11.Bölüm: "Tutsaklık"

5.1K 422 271
                                    

"Fakat bir gerçek vardı ki ben normal bir insana değil gökyüzüne atanmış bir Tanrı'ya yenilmiştim."

***

Kendime has kıyafetlerimi giyerek aynanın karşısında yüzümü incelediğimde şu geçen kısa zamanda ne kadar da cildimin solmuş olduğunu gördüm. Her şey üst üste gelmişti. Bütün duyguları aynı anda yaşarken bedenimin ve ruhumu çok yormuştum. Elimde olan bir şey değildi. Bir nevi bu durumun içinde olmak zorunda kalmıştım.

Kahverengi dalgalı saçlarımı omzumun üstünden toplayarak bana ayrılan odadan çıktım. Gücümün ortaya çıktığı günden beri tam tamına iki gün geçmişti. Tanrıça Hera, güçlerim konusunda yardım edeceğini söylese de reddetmiş ve bu iki gün yemek saatleri dışında odadan çıkmamıştım. Ruh bağından mıdır bilmiyordum, ama canım yanıyordu. İçimden bir ses birini arıyormuş gibi yalnızlık çektiğini söylüyor ve bu durum beni mutsuz etmeye yetiyordu.

Sanki bir arayış içindeydim. Aslında içten içe sebebini biliyordum. Bu yüzden bunu dile getirmiyor, ruhumun isteklerine karşı çıkıyordum.

Elbet dünyama dönecek ve kaldığım yerden yaşamıma devam edecektim. Sürekli burada kalıp ona muhtaçlık hissedemezdim. Babasının asi ve güçlü kızı Rengin'dim. Zayıf olamazdım. Dik başlı durup gelecek herhangi bir zararı en aza indirmeliydim. Fakat içimdeki bastırılmaya çalışılmış güçlü duygular önüme set çekmekten başka bir şey yapmıyorlardı.

Kalbime giren ani sancıyla yanımdaki taş duvara tutunup acıyla inledim. Gözlerimi kapamış ve dudaklarımı germiştim. Gittikçe artan sancıyla dizlerimin üstüne çökmemek için kendimi zor tutuyordum. İki gündür ilk defa kalbimde bu kadar acı hissetmiştim. Daha önceki acılara benzemiyordu. Tarifsiz bir yakıcılığı vardı.

"Rengin! İyi misin sen?" yanıma gelen güzellik Tanrıça'sı Lauren endişeli gözleriyle kolumu tuttuğunda ona karşı koyamadım.

"Kalbim a-acıyor.." zar zor kelimeleri dile döktüğümde kısa bir soluk verdi. Gözlerim kapalı olduğundan sadece bana doğru eğildiğini hissediyordum.

"Alcander'a gitmemesini söylemiştik!" diyerek sinirle konuştuğunda göz kapaklarımı araladım. Sarı saçları bir güneş gibi parlıyordu. O çok güzel bir kadındı.

"Ne?" dedim anlamayarak. Nereye gitmişti ki ve bunun benimle ne ilgisi vardı?

Anlayışla bana baktı. "Dünya'ya indi. Ruhlarınız yeni birleştiği içinde ruhun onu çağırıyor. Onun uzak olmasını kalbini acıtıyor olmalı. Ah, Alcander bazen çok bencil olabiliyor!"

Çığlık atmak istedim! Gerçekten bunun için mi kalbim acıyordu? Ve o kibirli herif bile bile beni bırakıp gitmiş miydi? Bunu ona ödetecektim!

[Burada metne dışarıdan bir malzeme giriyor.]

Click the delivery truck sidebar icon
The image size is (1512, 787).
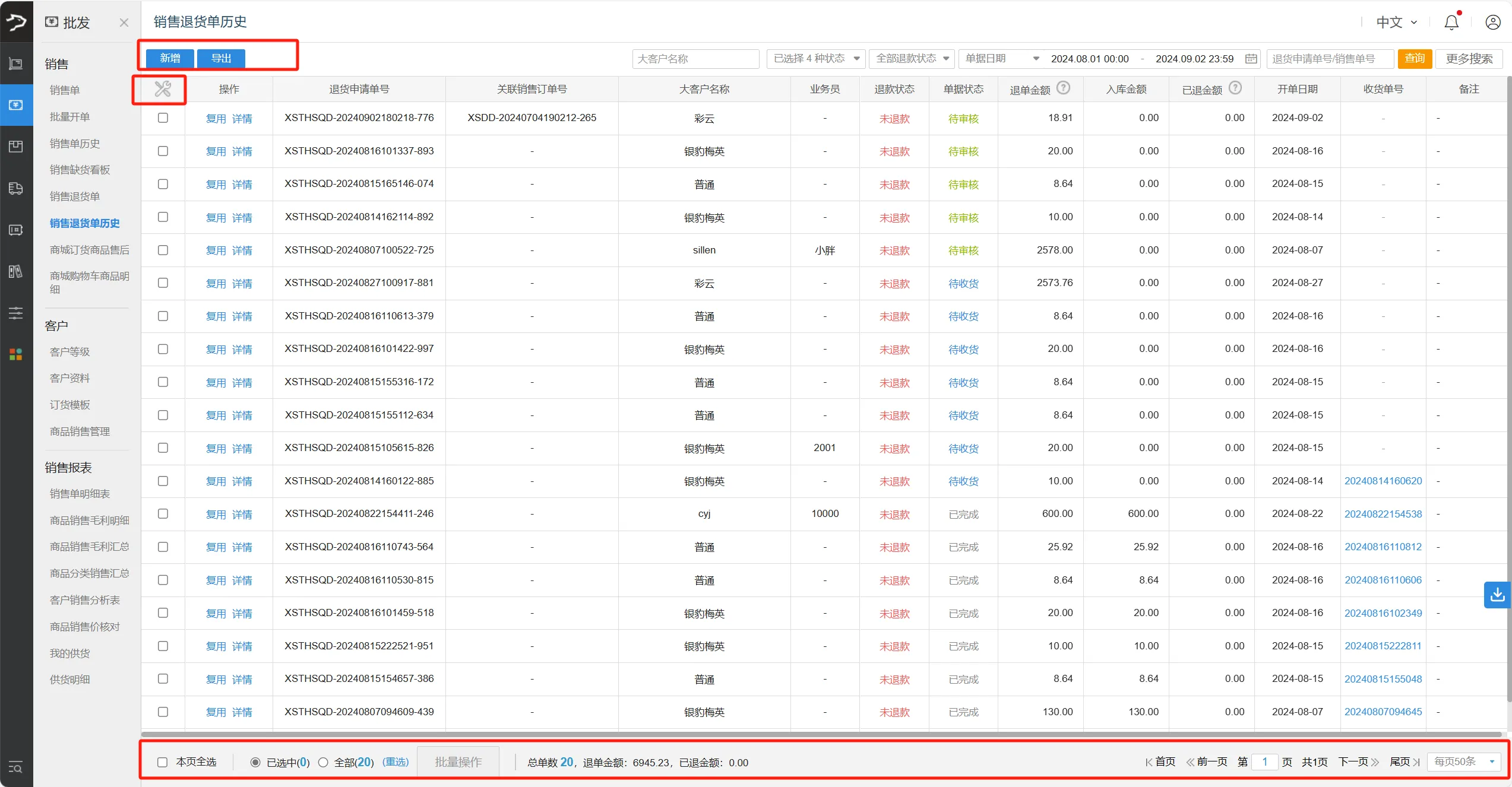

"Lanet olsun! Ah!" diyerek acıyla bedenim kasıldı. Alnımdan boncuk boncuk terler akmaya başlamıştı. Hasta gibi bünyem çökmüştü.

"Gözcü Tanrı'sından onun nerede olduğunu öğrenmeye çalışacağım. Umarım nerede olduğunu görebilir. Ve Ares'ten onu buraya getirmesini isteyeceğim, ama öncelikle seni onun odasına götürelim."

Başımı şiddetle iki yana salladım. "Onun odasına gitmek ve onu görmek istemiyorum!"

Sözlerimle sinirini bana yansıttı. "Şu haline bak Rengin! İnat etmeyi kes. Ona ihtiyacın var."

"Benim kimseye ihtiyacım yok!" sesim gereğinden fazla yüksek çıkmış olacaktı ki yüzünü buruşturdu. Umursamadım, çünkü o gökyüzü Tanrı'sını görmek istemiyordum. Kötü olacağımı bildiği halde gitmişti. Şimdi onu çağırmanın bir manası yoktu. Ayrıca kötü olduğumu hissettiğini biliyordum.